Kami menghubungi Sekretaris Biro hukum GMIH Dr. Selfianus Laritmas, SH.,M.H via henpone menyatakan bahwa “hal tersebut memang benar, bahwa GMIH jalan kemakmuran di bawah kepemimpinan Pdt. Dr. Demianus Ice STh. SH. M. Th dan Pdt. Abram Ugu. S.Ag. M.Si telah melaporkan 4 orang yang diduga bertanggungjawab atas dugaan penyalahgunaan pendaftara logo GMIH tanpa seizin, pemiliknya GMIH jalan Kemakmuran.(14/11/23)
Karena itu kami berharap kepada mereka atau GMIH jalan Pemerintahan untuk tidak lagi menggunakan logo atau merek GMIH dengan keluarnya, (a) Putusan Peninjauan Kembali oleh Mahkamah Agung Republik Indonesia Nomor 5 PK/Pdt.Sus-HKI/2023; b). Surat Kementerian Agama Republik Indonesia Direktorat Jenderal Bimbingan Masyarakat Kristen Nomor B1585/DJ.IV/Dt.IV.I/BA.02/07/2023 tertanggal 24 juli 2023 Perihal Penjelasan; dan c) Surat Kementerian Hukum dan HAM Republik Indonesia, Direktorat Jenderal Kekayaan Intelektual Nomor HKI.4-KI.06.08.01-1170, tertanggal 6 Oktober 2023 Perihal tentang Penegasan Atas surat No. BPHS/1725/B-6/XXIX/2023. Bahwa dengan keluarnya dokumen-dokumen hukum ini, secara jelas negara telah mengembalikan logo GMIH secara resmi ke pemiliknya yaitu GMIH jalan kemakmuran. Jadi jangan disalahgunakan tanpa seizin pemiliknya.
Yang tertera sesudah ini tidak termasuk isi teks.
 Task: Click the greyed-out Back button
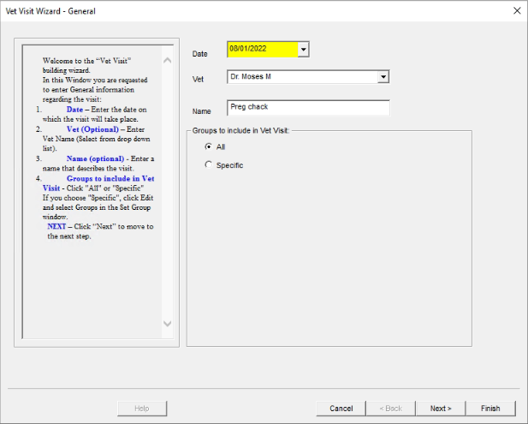[x=391, y=409]
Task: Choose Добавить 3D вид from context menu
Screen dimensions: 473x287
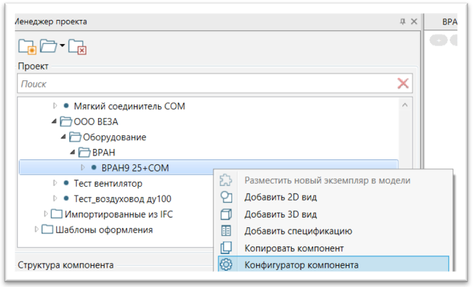Action: point(281,214)
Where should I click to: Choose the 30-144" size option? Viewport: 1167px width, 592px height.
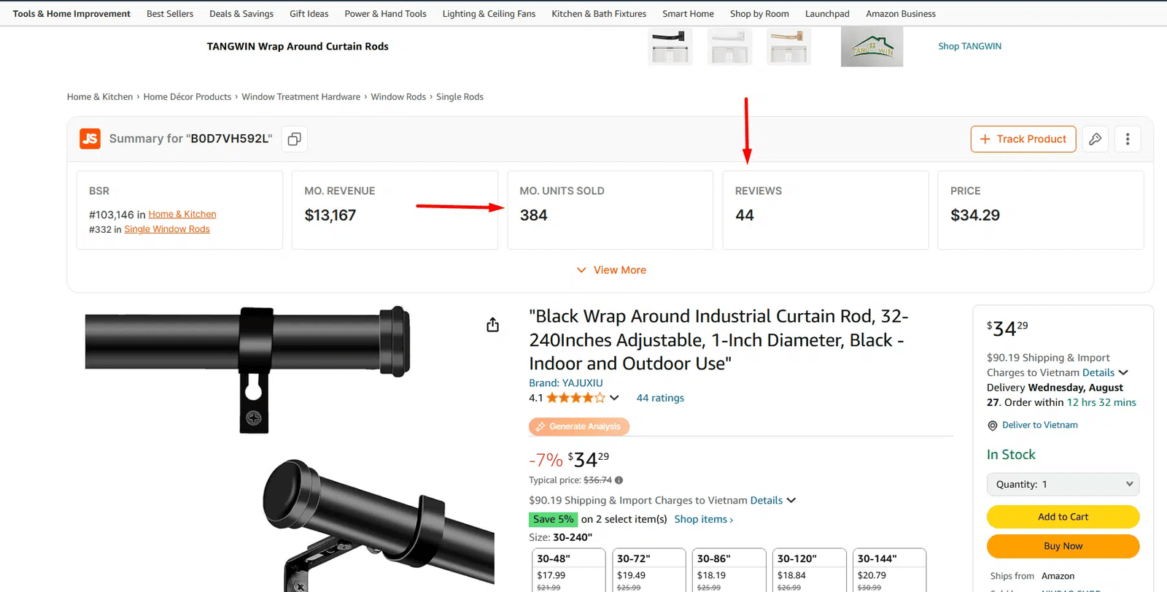[x=889, y=569]
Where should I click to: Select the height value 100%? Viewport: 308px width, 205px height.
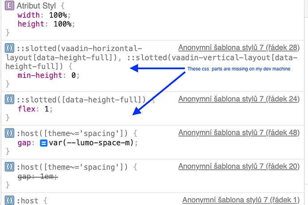click(x=62, y=24)
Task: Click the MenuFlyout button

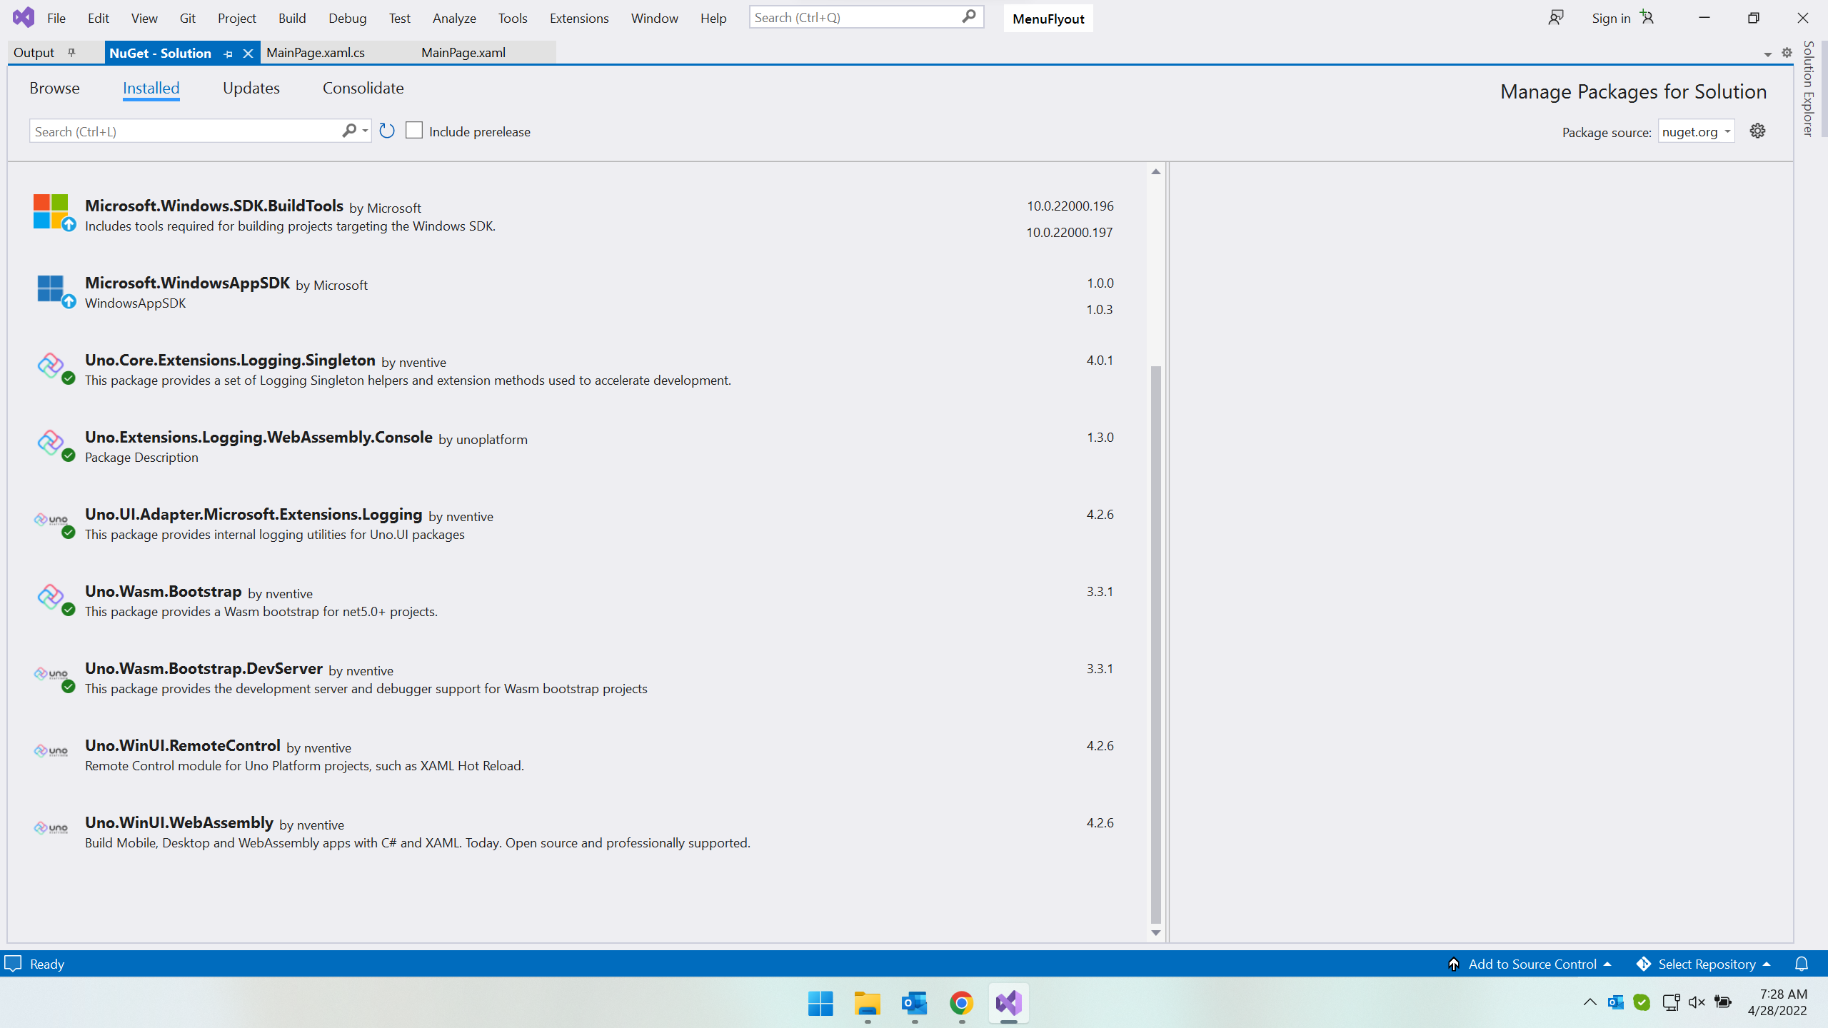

Sekretaris Biro Hukum GMIH Dr. Selfianus Laritmas, S.H., M.H menjelaskan bahwa ” Sinode GMIH Jalan kemakmuran telah berdiri sejak tanggal 6 Juni 1949, dan sudah terdaftar dan disahkan oleh Direktur Jenderal Bimbingan Masyarakat Kristen dengan Surat Keputusan, Nomor: 85 Tahun 1988 tertanggal 21 Maret 1988, berdasarkan staatsblad 1927 nomor 156 tentang Perkumpulan Gereja; yang beralamat di Jalan Kemakmuran. Karena itu menurut Laritmas, Kepempinan Sinode GMIH jalan kemakmuran telah diakui kiprahnya secara Nasional maupun internasional oleh Dewan gereja-gereja dunia (DGD) Persekutuan Gereja-gereja di Indonesia (PGI) dan pemerintah baik pusat maupun daerah.
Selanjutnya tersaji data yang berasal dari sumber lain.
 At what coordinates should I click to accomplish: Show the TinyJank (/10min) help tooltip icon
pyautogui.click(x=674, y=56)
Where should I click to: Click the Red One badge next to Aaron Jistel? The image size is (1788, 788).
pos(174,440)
Laritmas mempertegas, bahwa dengan adanya keputusan yang telah saya jelaskan diatas oleh lembaga-lembaga negara terkait, harus ditaati oleh sinode yang mengatasnamakan GMIH yang di pimpin oleh Pdt. Anselmus Puasa dkk, yang bernaung di bawah Yayasan Gereja Masehi Injili Di Halmahera yang berada di bawah kementrian Hukum dan HAM; dapat legowo dan dapat menjelaskan secara baik kepada jemaat mereka bahwa GMIH hanya satu yaitu GMIH yang beralamat di jalan kemakmura Tobelo.
Selain itu Dr. Selfianus Laritmas, Sekertaris Biro Hukum sekaligus Kuasa Hukum GMIH jalan kemakmuran, kami memberikan apresiasi kepada Direskrimum Polda Maluku Utara, yang sudah merespon laporan kami dengan cepat untuk melakukan penyelidikan terhadap perkara ini, dengan memeriksa Pdt. Sambaimana, Pdt. Alven Ternate, dan Pdt Tot duan. Sedangkan Pdt. Anselmus Puasa setelah dikonfirmasi bahwa Pdt. Anselmus Puasa masih di luar daerah.
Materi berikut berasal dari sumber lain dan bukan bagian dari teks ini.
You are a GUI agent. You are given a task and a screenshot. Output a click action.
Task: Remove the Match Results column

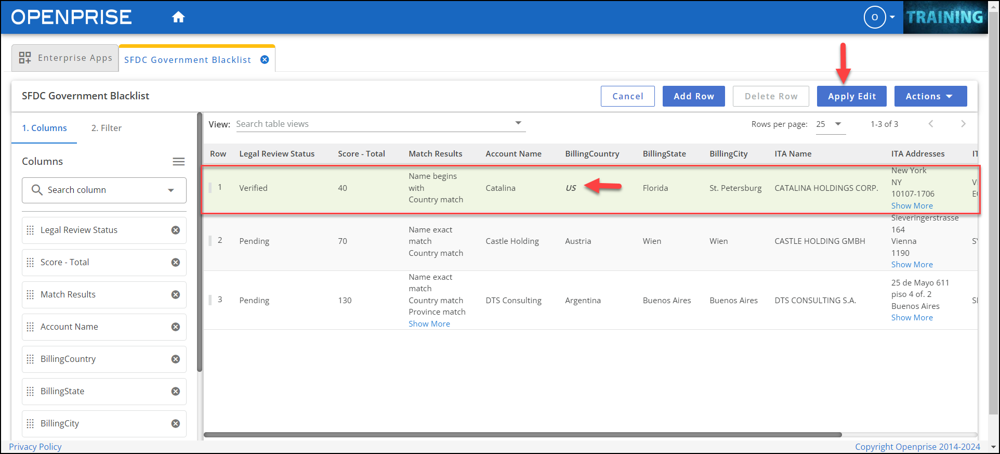(x=176, y=295)
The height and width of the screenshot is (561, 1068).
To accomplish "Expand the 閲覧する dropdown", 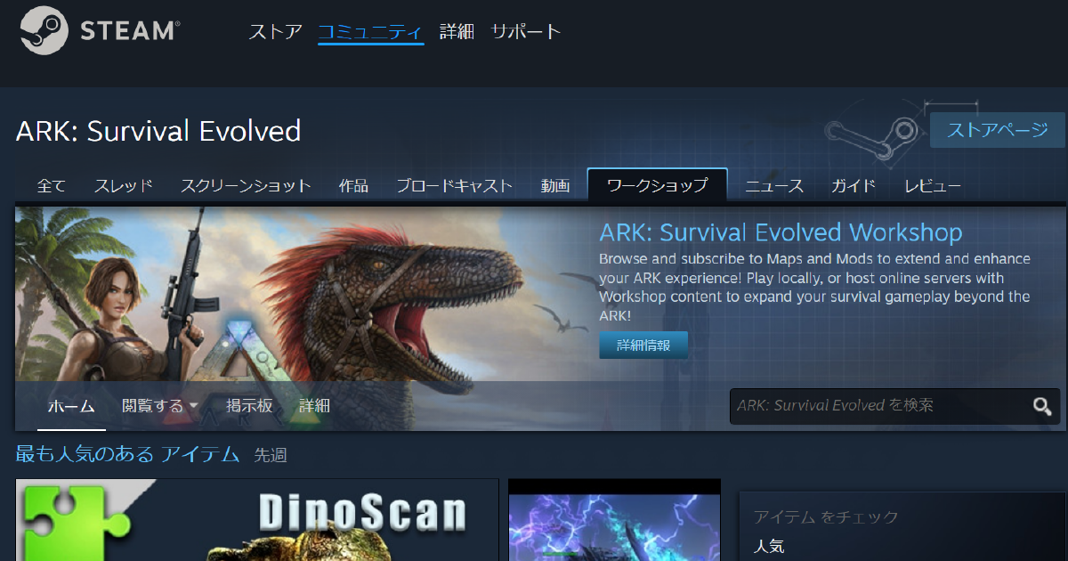I will (159, 406).
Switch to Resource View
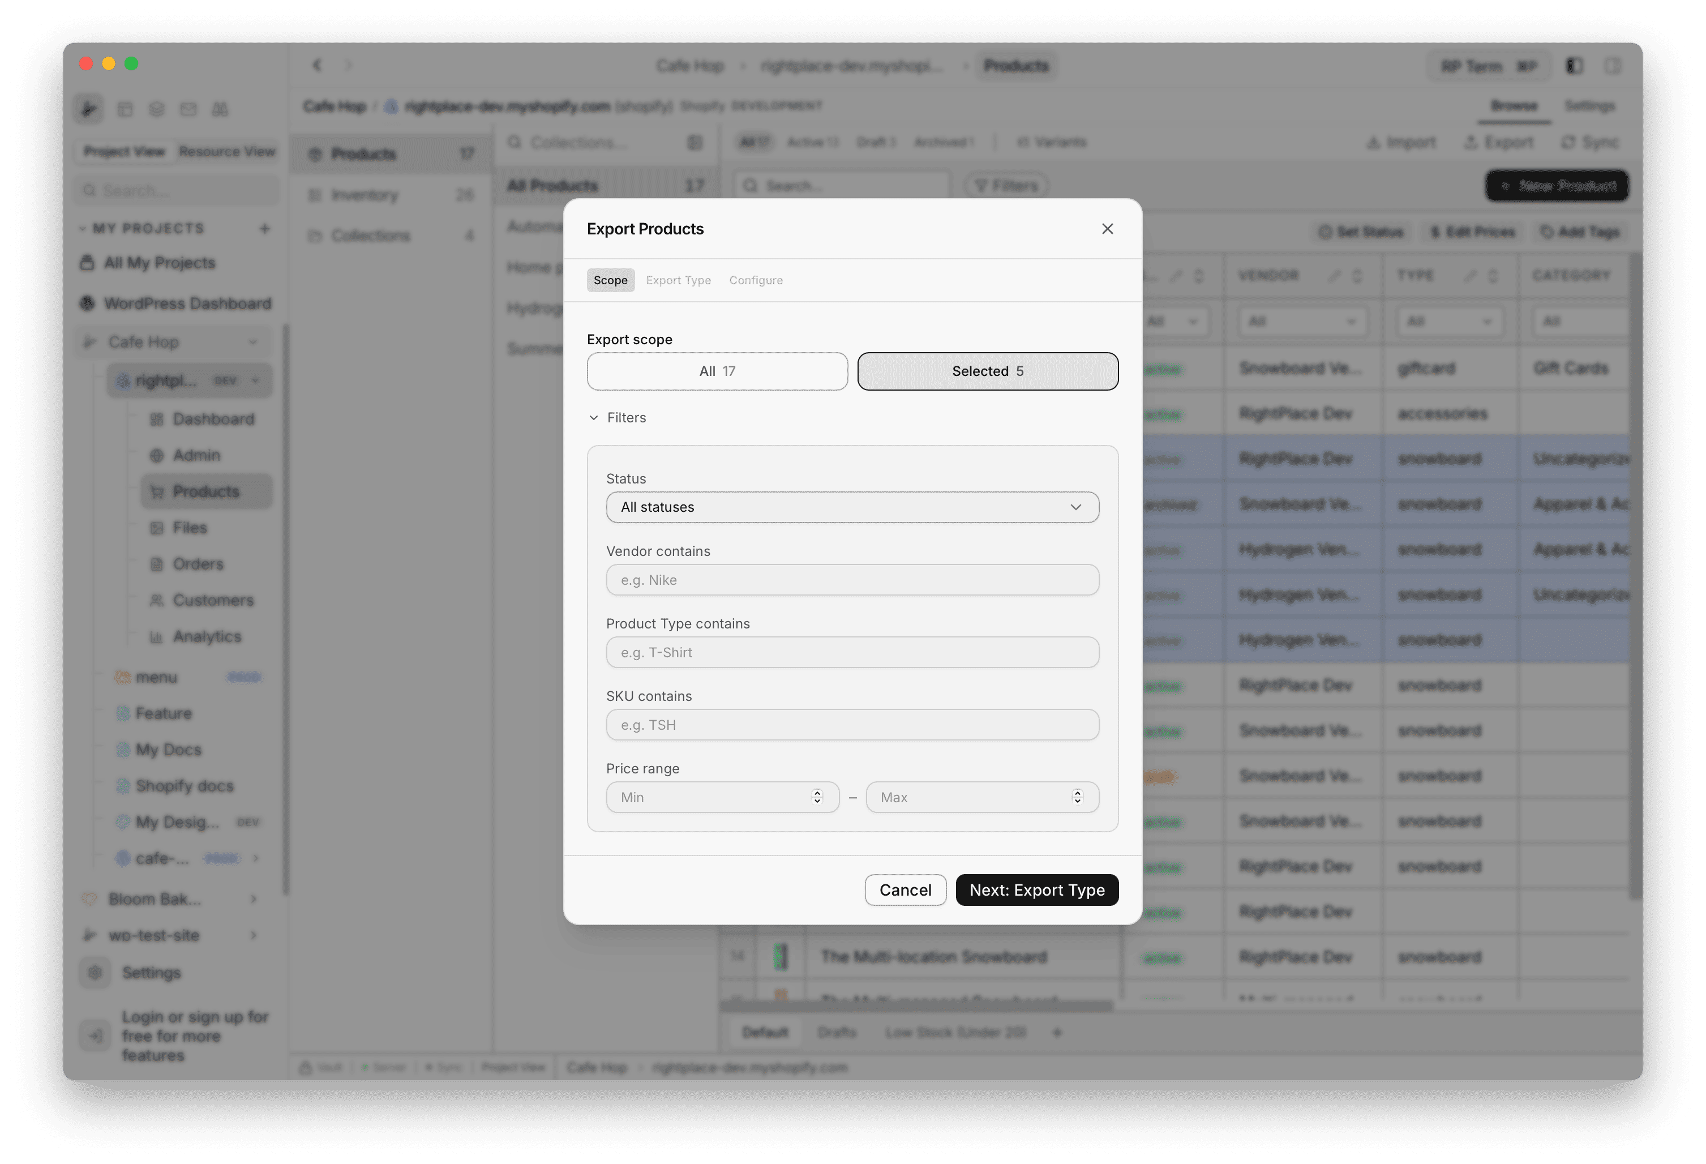 (227, 151)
Mengakhiri penyampaiannya Dr. Laritmas mengharapkan dan mempertegas, bahwa penyelidikan terhadap perkara ini dapat memberi suatu kepastian hukum bagi sengketa yang saat ini menjadi pergumulan GMIH jalan kemakmuran. Kami juga ingin menyampaikan bagi semua jemaat di bawah kepemimpinan Pdt Anselmus Puasa dan Pdt Ari Budiman, untuk tidak dapat lagi menggunakan logo atau merek GMIH untuk urusan keagamaan berupa, mengeluarkan surat-surat berharga yang masih menggunakan logo atau merek GMIH seperti surat baptis, surat sidi, dan surat nikah.
Jika ada orang yang tetap masih menggunakan merek atau logo GMIH tanpa sepengetahuan pemilik yang sah, maka kami akan bertindak sebagai kuasa hukum mewakili Gereja untuk menindak secara tegas dengan melaporkan mereka secara pidana sesuai ketentuan pasal 100 ayat (1) dan (2) Undang-undang Nomor 20 tahun 2016 tentang Merek dan Indikasi Geografis.